__YOUR OBJECTIVE__:
Provide the data again in its entirety, exactly as given.

============================================================

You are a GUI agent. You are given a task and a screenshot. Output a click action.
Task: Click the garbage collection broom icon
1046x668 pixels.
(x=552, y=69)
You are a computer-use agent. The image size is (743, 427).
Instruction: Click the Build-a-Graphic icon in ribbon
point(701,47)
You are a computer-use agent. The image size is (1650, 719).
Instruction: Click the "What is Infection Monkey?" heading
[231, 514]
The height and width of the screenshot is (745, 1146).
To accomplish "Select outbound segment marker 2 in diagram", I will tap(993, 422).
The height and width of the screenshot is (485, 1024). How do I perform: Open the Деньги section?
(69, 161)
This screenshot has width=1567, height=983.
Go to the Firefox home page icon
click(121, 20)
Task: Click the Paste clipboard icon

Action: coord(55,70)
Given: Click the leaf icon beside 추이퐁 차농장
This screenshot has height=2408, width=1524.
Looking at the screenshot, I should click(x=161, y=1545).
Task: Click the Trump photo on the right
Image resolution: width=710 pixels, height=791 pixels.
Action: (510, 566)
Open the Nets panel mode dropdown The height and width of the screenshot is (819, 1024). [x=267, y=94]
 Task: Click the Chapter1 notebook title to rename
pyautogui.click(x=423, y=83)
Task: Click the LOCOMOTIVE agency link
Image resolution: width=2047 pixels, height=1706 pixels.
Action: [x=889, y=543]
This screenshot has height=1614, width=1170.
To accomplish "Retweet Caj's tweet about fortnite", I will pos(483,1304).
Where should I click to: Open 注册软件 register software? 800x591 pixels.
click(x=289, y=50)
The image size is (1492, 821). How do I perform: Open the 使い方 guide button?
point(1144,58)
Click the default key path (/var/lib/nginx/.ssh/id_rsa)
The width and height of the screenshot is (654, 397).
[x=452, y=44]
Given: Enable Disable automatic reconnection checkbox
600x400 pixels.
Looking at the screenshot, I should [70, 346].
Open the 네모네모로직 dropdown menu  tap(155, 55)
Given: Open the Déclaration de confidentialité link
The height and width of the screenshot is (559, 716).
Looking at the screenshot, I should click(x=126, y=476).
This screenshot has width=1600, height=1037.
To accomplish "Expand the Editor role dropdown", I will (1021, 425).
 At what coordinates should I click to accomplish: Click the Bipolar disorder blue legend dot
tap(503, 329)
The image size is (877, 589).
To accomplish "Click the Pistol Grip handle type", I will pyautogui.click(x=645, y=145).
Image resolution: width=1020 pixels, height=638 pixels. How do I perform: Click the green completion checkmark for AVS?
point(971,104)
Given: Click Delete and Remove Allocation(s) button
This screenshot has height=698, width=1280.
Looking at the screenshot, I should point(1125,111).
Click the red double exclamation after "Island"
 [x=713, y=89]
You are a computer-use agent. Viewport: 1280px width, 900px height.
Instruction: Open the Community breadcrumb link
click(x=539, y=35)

============================================================

__RESPONSE AREA__:
You are a GUI agent. You are given a task and a screenshot. Output a click action.
Task: Click the garbage collection broom icon
1046x668 pixels.
(x=552, y=69)
You are a computer-use agent. The image size is (743, 427).
Instruction: Click the Build-a-Graphic icon in ribbon
point(701,47)
You are a computer-use agent. The image size is (1650, 719).
Instruction: Click the "What is Infection Monkey?" heading
[231, 514]
The height and width of the screenshot is (745, 1146).
To accomplish "Select outbound segment marker 2 in diagram", I will tap(993, 422).
The height and width of the screenshot is (485, 1024). How do I perform: Open the Деньги section?
(69, 161)
This screenshot has width=1567, height=983.
Go to the Firefox home page icon
click(121, 20)
Task: Click the Paste clipboard icon

Action: coord(55,70)
Given: Click the leaf icon beside 추이퐁 차농장
This screenshot has height=2408, width=1524.
Looking at the screenshot, I should click(x=161, y=1545).
Task: Click the Trump photo on the right
Image resolution: width=710 pixels, height=791 pixels.
Action: (510, 566)
Open the Nets panel mode dropdown The height and width of the screenshot is (819, 1024). [x=267, y=94]
 Task: Click the Chapter1 notebook title to rename
pyautogui.click(x=423, y=83)
Task: Click the LOCOMOTIVE agency link
Image resolution: width=2047 pixels, height=1706 pixels.
Action: [x=889, y=543]
This screenshot has height=1614, width=1170.
To accomplish "Retweet Caj's tweet about fortnite", I will pos(483,1304).
Where should I click to: Open 注册软件 register software? 800x591 pixels.
click(x=289, y=50)
The image size is (1492, 821). How do I perform: Open the 使い方 guide button?
point(1144,58)
Click the default key path (/var/lib/nginx/.ssh/id_rsa)
The width and height of the screenshot is (654, 397).
[x=452, y=44]
Given: Enable Disable automatic reconnection checkbox
600x400 pixels.
Looking at the screenshot, I should [70, 346].
Open the 네모네모로직 dropdown menu  tap(155, 55)
Given: Open the Déclaration de confidentialité link
The height and width of the screenshot is (559, 716).
Looking at the screenshot, I should click(x=126, y=476).
This screenshot has width=1600, height=1037.
To accomplish "Expand the Editor role dropdown", I will (1021, 425).
 At what coordinates should I click to accomplish: Click the Bipolar disorder blue legend dot
tap(503, 329)
The image size is (877, 589).
To accomplish "Click the Pistol Grip handle type", I will pyautogui.click(x=645, y=145).
Image resolution: width=1020 pixels, height=638 pixels. How do I perform: Click the green completion checkmark for AVS?
point(971,104)
Given: Click Delete and Remove Allocation(s) button
This screenshot has height=698, width=1280.
Looking at the screenshot, I should point(1125,111).
Click the red double exclamation after "Island"
 [x=713, y=89]
You are a computer-use agent. Viewport: 1280px width, 900px height.
Instruction: Open the Community breadcrumb link
click(x=539, y=35)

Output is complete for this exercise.